Work item
Nothing but the lines from the one containing "This screenshot has height=503, width=1024." through the end of the data should be output, each reproduced exactly.

[Source data]
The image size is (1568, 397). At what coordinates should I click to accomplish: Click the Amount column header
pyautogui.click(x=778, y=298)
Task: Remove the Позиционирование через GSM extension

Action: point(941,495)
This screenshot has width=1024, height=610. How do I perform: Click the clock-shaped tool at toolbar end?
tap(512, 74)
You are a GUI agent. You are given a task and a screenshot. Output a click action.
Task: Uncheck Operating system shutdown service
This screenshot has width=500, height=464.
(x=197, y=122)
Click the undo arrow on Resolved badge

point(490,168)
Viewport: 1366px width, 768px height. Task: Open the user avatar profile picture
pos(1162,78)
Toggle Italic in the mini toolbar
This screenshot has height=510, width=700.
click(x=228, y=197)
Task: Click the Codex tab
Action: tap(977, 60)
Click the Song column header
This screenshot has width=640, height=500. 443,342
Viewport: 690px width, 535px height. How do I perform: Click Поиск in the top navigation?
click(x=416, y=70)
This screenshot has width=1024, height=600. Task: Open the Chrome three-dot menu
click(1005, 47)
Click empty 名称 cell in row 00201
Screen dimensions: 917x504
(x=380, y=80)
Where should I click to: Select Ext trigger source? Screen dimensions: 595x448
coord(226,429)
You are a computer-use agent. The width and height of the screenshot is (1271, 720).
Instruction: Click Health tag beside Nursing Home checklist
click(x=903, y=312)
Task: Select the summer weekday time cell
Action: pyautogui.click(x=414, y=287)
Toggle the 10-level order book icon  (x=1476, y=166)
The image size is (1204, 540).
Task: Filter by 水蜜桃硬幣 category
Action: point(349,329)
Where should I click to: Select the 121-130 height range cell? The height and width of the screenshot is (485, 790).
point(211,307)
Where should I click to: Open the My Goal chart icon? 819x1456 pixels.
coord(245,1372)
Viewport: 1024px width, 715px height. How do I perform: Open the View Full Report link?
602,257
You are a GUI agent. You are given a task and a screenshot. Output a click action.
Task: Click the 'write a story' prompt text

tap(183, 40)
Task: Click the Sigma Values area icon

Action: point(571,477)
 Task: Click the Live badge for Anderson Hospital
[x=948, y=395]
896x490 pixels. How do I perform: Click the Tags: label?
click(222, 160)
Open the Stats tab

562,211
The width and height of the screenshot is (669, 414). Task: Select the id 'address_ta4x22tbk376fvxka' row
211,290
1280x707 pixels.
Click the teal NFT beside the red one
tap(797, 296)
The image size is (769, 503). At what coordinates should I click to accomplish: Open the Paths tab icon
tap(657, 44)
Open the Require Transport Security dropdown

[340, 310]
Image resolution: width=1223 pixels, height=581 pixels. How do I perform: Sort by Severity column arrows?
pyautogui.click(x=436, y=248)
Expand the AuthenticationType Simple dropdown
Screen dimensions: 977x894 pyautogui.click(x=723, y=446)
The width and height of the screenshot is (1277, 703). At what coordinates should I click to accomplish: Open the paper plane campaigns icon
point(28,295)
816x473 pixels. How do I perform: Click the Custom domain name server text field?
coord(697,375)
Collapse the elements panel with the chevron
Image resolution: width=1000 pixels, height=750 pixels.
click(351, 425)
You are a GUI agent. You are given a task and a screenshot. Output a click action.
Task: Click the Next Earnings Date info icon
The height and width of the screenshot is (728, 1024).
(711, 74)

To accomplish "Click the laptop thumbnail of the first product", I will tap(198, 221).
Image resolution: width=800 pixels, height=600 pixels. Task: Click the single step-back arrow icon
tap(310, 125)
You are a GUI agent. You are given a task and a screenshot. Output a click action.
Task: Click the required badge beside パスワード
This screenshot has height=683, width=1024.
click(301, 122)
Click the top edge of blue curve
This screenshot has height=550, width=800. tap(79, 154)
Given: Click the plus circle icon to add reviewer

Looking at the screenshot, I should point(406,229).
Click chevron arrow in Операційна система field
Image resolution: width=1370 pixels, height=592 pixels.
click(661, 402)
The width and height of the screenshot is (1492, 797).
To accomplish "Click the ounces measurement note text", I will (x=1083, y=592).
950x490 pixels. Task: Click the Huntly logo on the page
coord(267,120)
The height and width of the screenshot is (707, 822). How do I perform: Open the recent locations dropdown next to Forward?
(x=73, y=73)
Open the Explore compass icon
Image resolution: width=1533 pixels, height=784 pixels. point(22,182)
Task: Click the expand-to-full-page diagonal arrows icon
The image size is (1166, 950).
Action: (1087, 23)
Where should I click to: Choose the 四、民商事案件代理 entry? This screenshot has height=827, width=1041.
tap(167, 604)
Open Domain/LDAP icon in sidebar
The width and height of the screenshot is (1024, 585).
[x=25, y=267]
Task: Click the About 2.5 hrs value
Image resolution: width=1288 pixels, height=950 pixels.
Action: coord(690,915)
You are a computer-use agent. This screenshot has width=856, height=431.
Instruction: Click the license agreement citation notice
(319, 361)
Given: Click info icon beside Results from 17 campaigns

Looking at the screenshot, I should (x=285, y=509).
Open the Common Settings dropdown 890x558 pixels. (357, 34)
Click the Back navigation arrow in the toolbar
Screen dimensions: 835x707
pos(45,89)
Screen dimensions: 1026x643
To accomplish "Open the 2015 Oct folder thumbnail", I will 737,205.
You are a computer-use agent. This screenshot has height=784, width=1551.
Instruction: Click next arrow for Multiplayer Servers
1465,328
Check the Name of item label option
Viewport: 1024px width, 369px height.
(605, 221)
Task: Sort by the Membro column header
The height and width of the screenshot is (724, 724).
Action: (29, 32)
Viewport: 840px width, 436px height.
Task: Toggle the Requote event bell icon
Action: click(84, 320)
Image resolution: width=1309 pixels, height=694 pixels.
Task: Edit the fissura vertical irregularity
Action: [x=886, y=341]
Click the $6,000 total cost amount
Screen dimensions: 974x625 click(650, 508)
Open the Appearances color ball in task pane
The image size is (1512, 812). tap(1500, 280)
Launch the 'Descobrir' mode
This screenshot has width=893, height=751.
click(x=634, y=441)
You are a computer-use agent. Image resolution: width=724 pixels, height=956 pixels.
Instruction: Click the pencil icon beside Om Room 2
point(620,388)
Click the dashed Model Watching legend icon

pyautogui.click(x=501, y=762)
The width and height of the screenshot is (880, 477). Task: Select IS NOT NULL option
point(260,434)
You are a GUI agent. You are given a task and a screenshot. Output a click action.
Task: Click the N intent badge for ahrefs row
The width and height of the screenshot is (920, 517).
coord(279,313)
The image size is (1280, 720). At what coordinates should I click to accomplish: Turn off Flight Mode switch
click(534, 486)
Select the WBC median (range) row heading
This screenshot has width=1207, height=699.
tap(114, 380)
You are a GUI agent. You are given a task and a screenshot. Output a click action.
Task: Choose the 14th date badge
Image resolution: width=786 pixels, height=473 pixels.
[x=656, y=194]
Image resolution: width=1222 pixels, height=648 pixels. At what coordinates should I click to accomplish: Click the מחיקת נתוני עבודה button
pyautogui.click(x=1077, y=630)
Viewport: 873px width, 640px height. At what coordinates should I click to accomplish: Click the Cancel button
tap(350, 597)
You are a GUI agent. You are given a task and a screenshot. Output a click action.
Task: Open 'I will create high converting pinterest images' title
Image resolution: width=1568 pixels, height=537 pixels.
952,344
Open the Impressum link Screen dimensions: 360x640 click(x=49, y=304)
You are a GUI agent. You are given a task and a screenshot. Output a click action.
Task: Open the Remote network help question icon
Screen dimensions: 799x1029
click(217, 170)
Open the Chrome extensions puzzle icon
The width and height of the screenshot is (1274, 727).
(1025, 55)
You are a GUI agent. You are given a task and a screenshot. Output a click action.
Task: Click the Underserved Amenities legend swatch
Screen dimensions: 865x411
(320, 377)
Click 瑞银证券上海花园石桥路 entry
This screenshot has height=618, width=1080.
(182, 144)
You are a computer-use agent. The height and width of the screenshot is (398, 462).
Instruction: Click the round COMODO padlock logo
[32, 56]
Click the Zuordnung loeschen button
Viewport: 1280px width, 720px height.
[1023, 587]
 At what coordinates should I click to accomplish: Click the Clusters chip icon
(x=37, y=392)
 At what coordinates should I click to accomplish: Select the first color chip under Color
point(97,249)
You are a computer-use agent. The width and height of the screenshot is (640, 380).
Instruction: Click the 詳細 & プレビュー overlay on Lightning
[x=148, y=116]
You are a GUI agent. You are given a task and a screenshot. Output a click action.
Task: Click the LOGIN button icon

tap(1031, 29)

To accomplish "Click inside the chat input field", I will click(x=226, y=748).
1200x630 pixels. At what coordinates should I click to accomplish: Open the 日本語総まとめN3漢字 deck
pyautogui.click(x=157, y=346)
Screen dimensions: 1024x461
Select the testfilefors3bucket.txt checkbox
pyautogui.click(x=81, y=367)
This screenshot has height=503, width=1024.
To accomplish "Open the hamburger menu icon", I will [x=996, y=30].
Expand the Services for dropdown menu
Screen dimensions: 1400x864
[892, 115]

Reply to the task
This screenshot has height=503, width=1024.
To accomplish "Open the hamburger menu icon", I will [x=996, y=30].
Expand the Services for dropdown menu
Screen dimensions: 1400x864
[892, 115]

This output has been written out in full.